In my opinion , the best advice would be to look into an aftermarket trigger . Rifle Basix , Sharp Shooters , ans Timney all make replacement triggers for the Savage rifles . I have used all three of these and they are all a bunch better than factory triggers . Not a big investment either . All are pretty easy to install .
 
How handy are you? Most bolt action triggers are pretty easy to disassemble and a little stoning can do wonders just smooth out he rough edges and tooling marks.
 
I'm not sure if the 110s are the same as the 112s but if they are, be careful. If you adjust 112s incorrectly, they will fire when you clicked the safety off, after pulling the trigger with it on. Just proceed with caution, I like the idea of an aftermarket, you'll be glad you spent the money. Just my 2 cents.
 
My 2 boys have the Stevens 200 Models and I was able to get theirs down below 2 pounds using a fine diamond stone followed by an ultra fine ceramic stone, following the instructions on the savage site. Always test them afterwards to make sure they won't fire when dropped or with the safety on. They are very smooth and predictable now.
 
Take it to a gunsmith!!! If you don't feel 100% confident about doing it-- could avoid an accidental discharge. I have an accu-trigger and it is sweet and easy to adjust by the user. I don't think it can be installed on your rifle without stock work though. Good Luck
 
When I purchased a Model 11 back in 2000 the trigger was one of the first issues I tackled. I learned that the safety button also has to be modified to be sure you have a working safety on the rifle.
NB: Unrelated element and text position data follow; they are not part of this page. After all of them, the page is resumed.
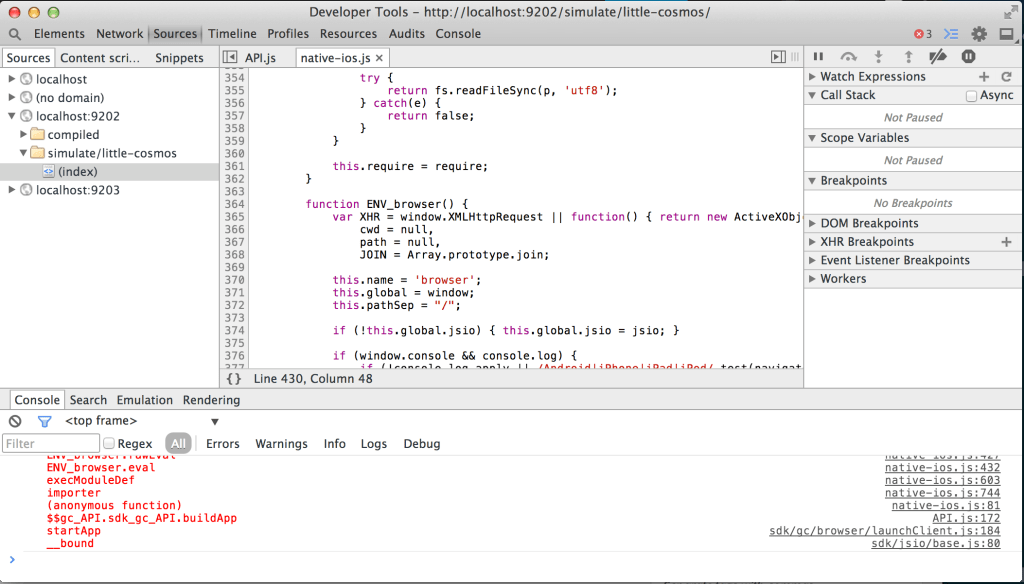The width and height of the screenshot is (1024, 584).
Task: Expand the localhost:9203 tree node
Action: click(12, 190)
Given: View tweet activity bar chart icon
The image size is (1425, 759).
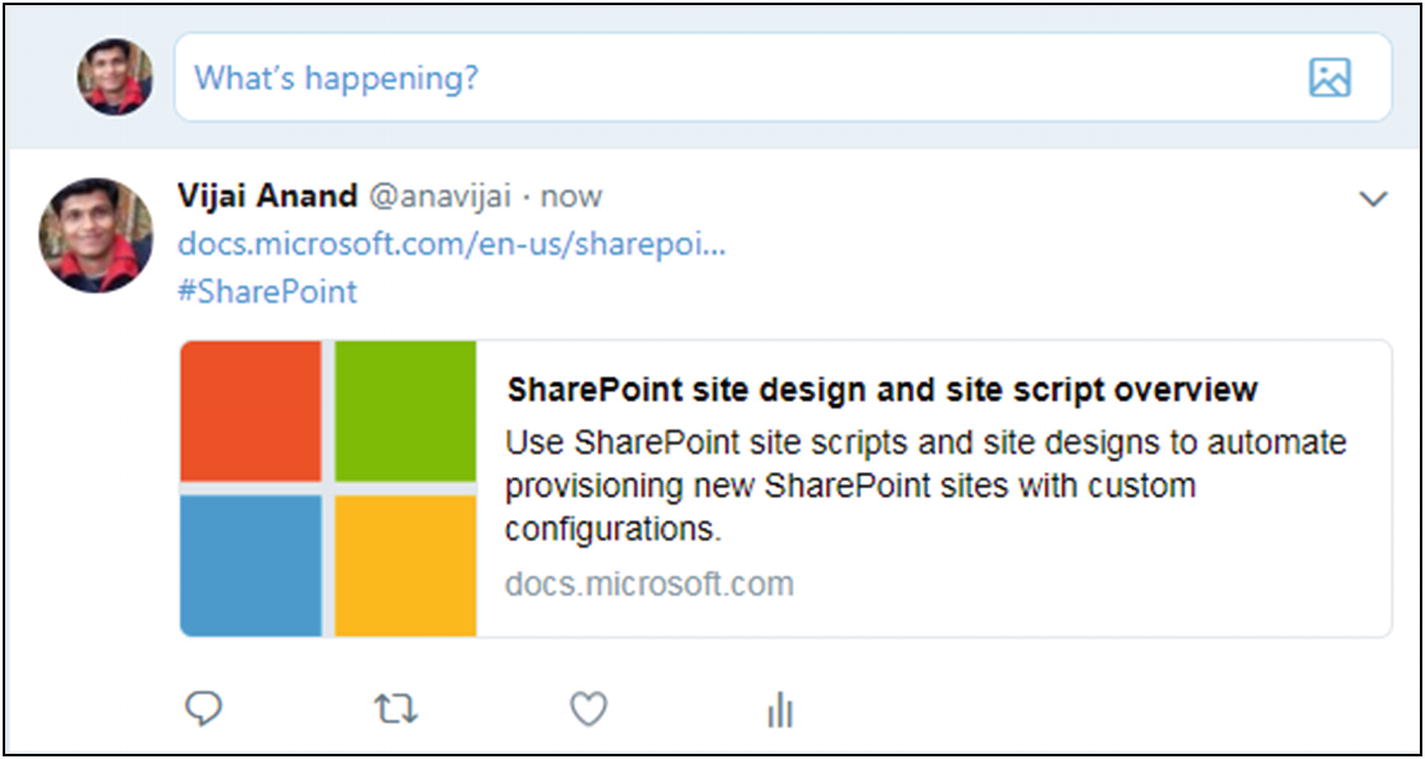Looking at the screenshot, I should [x=780, y=711].
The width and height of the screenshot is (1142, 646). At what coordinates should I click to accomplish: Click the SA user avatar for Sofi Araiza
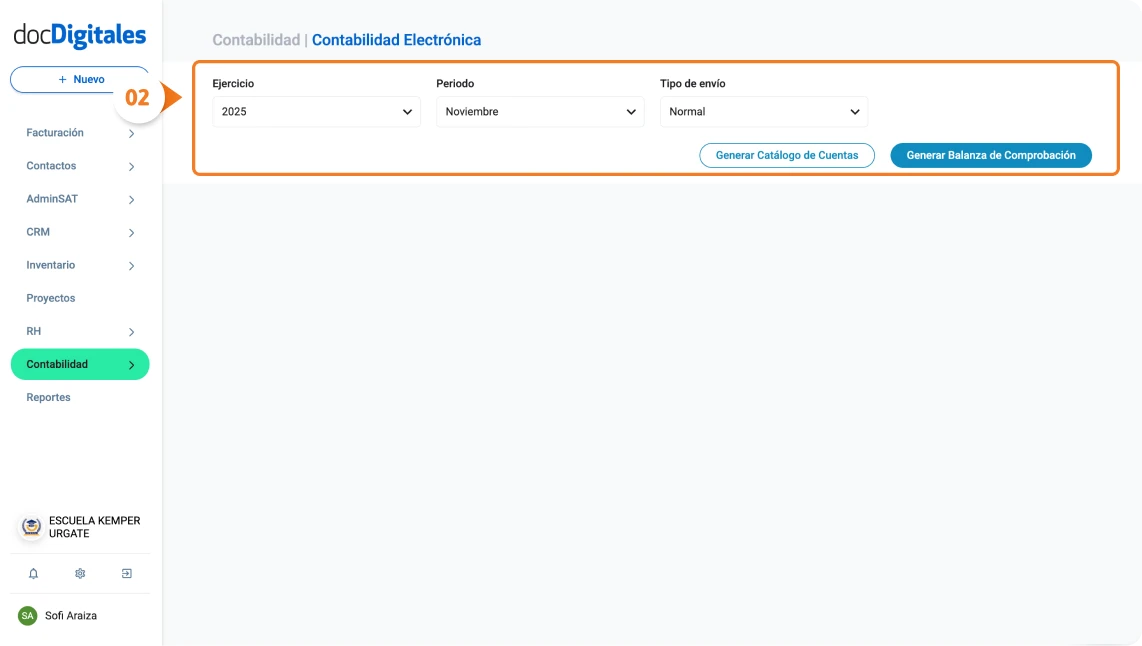pos(26,615)
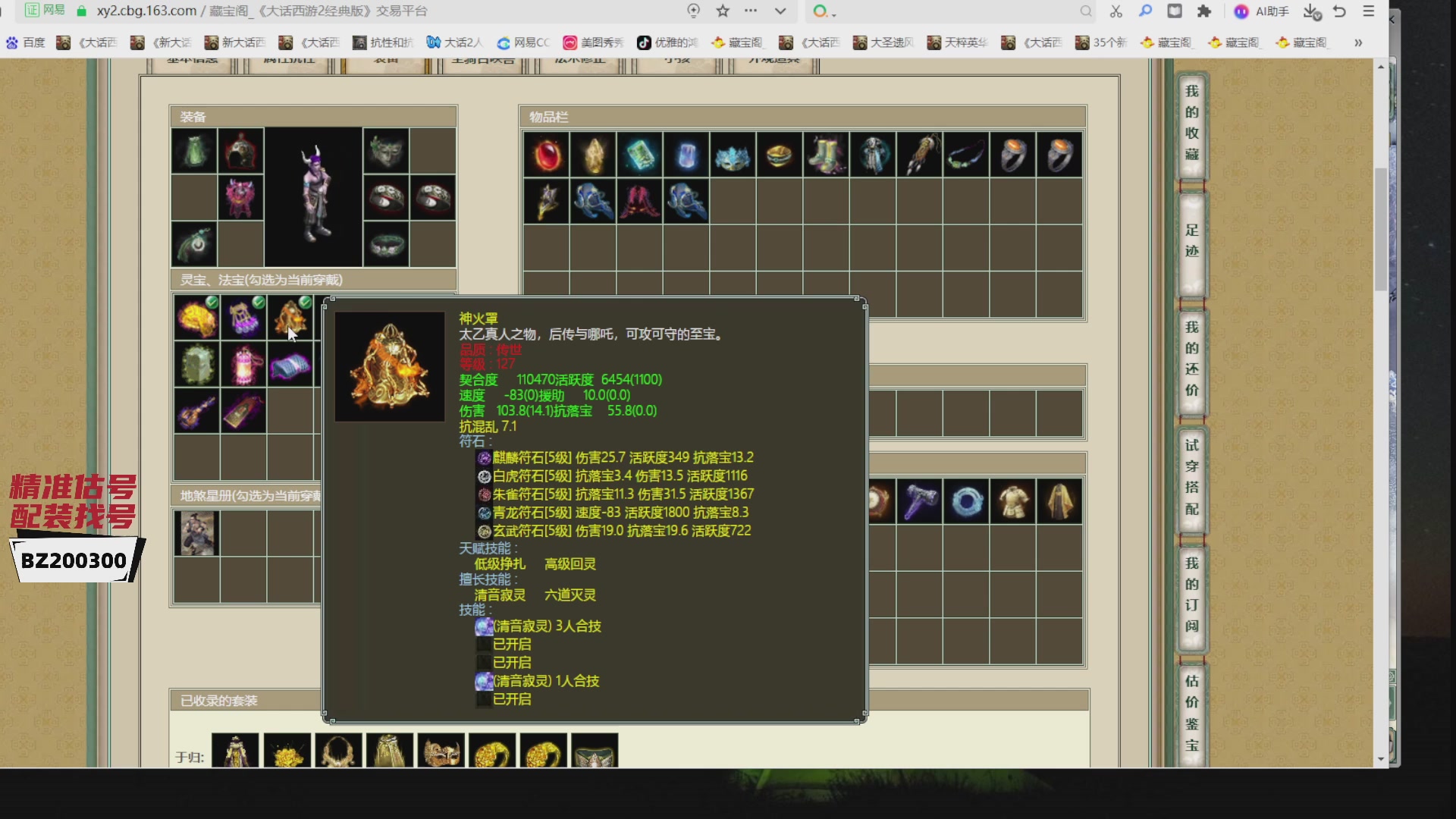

I also heard that the Savage trigger sear is made from Sintered metal. That is metal particals molded with a resin for ease and cost effectiveness. I don't know if Savage really uses this process for their triggers, though. What I was told is that if you file down the outer layer of Sintered metal the hardness is gone and it may wear excessively after that. Anyone have the scoop on this? Mine is still working fine at about 3 lbs.
 
Quote:
I'm not sure if the 110s are the same as the 112s but if they are, be careful. If you adjust 112s incorrectly, they will fire when you clicked the safety off, after pulling the trigger with it on. Just proceed with caution, I like the idea of an aftermarket, you'll be glad you spent the money. Just my 2 cents.




The 110's are like the 112's & this man is very correct about being careful. I have a 7mm that you had better not touch the trigger & then click off the safety. I have since stiffened it back up a little, you can easily adjust it just be careful they're touchy!
 
Never stone or file a Savage trigger. It only destroys them. They have a soft slick coating that helps the soft underlying steel. You stone or file the coating off,and it will be worse than before. If you read on the savage trigger job page,***the guy warns of destroying the trigger.
If you do the best trigger job and it does inprove the pull/smoothness,it will be short lived. jerryboy
 
Jerry,
I have to disagree with it soon becoming worse than before after stoning. I realized that filing/stoning the system may be perilous before I started (6 years ago) but I proceeded with caution and decided to replace if it didn't work out. It did work out very well and after at least 1000 trigger pulls later it is still a good trigger, safe and smooth. I used Brownell's Mold Release spray on the parts as it is a dry lube. Before deeming it complete I used a leather mallet and beat hard on the action cocked, uncocked, cocked with satefy on and cocked with safety off. Then I slamed the butt stock down hard a few times to insure a misfire wasn't in the waiting.
I did ruin the first safety mechanism by breaking it. It was replaced. The square edge of the safety switch must be rounded off where it engages the other parts of the trigger assembly or it will (1. not slide past them or (2. allow the firing pin to fire after the safety is disengauged if the trigger is pulled while the safety is on. That is NOT AN ACCEPTABLE TRIGGER ON ANY RIFLE!
I tried lightening and smoothing the trigger system by lessening the spring tension alone but that would not work to my standards. After careful study the task of stoning was started (not my first trigger job) and I am happy with the way it turned out. I am willing to admit that should the parts become worn and unsatisfactory the assembly will be replaced. That doesn't seem to be a problem at this time. I would like to know if Savage does use Sintered Metal moldings in these assemblys, though.
Gashogford,
An after market trigger is probably the best way to go for the new gun owner.
Now that the Accutrigger is standard on all Savages this is a mute point. Unfortunately Stevens are not that way. It would be best to buy a Savage with the Accutrigger and forget the Stevens. You won't be saving any money in the long run.